(Material provided)

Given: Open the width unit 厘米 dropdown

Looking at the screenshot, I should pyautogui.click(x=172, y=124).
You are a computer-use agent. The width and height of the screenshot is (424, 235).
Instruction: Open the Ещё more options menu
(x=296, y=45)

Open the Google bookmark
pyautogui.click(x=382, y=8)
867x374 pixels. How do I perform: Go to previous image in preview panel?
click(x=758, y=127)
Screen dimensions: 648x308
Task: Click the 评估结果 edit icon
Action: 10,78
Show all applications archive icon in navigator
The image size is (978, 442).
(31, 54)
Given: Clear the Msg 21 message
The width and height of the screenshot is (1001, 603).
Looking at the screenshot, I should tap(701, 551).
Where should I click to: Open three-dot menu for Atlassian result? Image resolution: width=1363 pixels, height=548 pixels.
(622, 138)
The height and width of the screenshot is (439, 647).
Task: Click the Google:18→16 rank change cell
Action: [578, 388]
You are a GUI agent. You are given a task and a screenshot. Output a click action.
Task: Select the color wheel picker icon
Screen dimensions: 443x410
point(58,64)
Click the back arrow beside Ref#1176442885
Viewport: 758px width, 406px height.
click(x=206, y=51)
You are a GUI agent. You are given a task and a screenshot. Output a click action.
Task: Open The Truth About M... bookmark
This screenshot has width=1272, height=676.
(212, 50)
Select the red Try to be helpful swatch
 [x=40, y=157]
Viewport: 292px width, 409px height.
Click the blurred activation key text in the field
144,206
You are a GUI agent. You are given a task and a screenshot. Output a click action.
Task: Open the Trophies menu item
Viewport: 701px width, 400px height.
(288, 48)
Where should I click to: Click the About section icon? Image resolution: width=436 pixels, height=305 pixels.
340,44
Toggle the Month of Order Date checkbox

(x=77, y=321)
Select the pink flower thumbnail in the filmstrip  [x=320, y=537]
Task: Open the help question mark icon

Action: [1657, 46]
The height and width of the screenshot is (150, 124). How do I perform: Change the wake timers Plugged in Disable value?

(End Material provided)

■ **Work instructions**
Your answer must be the line with "Given: Clear the Msg 21 message" and all lines after it through the final line of the entries, copied exactly and with nothing added.

■ **Output below**
Given: Clear the Msg 21 message
The width and height of the screenshot is (1001, 603).
Looking at the screenshot, I should tap(701, 551).
Where should I click to: Open three-dot menu for Atlassian result? Image resolution: width=1363 pixels, height=548 pixels.
(622, 138)
The height and width of the screenshot is (439, 647).
Task: Click the Google:18→16 rank change cell
Action: [578, 388]
You are a GUI agent. You are given a task and a screenshot. Output a click action.
Task: Select the color wheel picker icon
Screen dimensions: 443x410
point(58,64)
Click the back arrow beside Ref#1176442885
Viewport: 758px width, 406px height.
click(x=206, y=51)
You are a GUI agent. You are given a task and a screenshot. Output a click action.
Task: Open The Truth About M... bookmark
This screenshot has width=1272, height=676.
(212, 50)
Select the red Try to be helpful swatch
 [x=40, y=157]
Viewport: 292px width, 409px height.
Click the blurred activation key text in the field
144,206
You are a GUI agent. You are given a task and a screenshot. Output a click action.
Task: Open the Trophies menu item
Viewport: 701px width, 400px height.
(288, 48)
Where should I click to: Click the About section icon? Image resolution: width=436 pixels, height=305 pixels.
340,44
Toggle the Month of Order Date checkbox

(x=77, y=321)
Select the pink flower thumbnail in the filmstrip  [x=320, y=537]
Task: Open the help question mark icon

Action: [1657, 46]
The height and width of the screenshot is (150, 124). How do I perform: Change the wake timers Plugged in Disable value?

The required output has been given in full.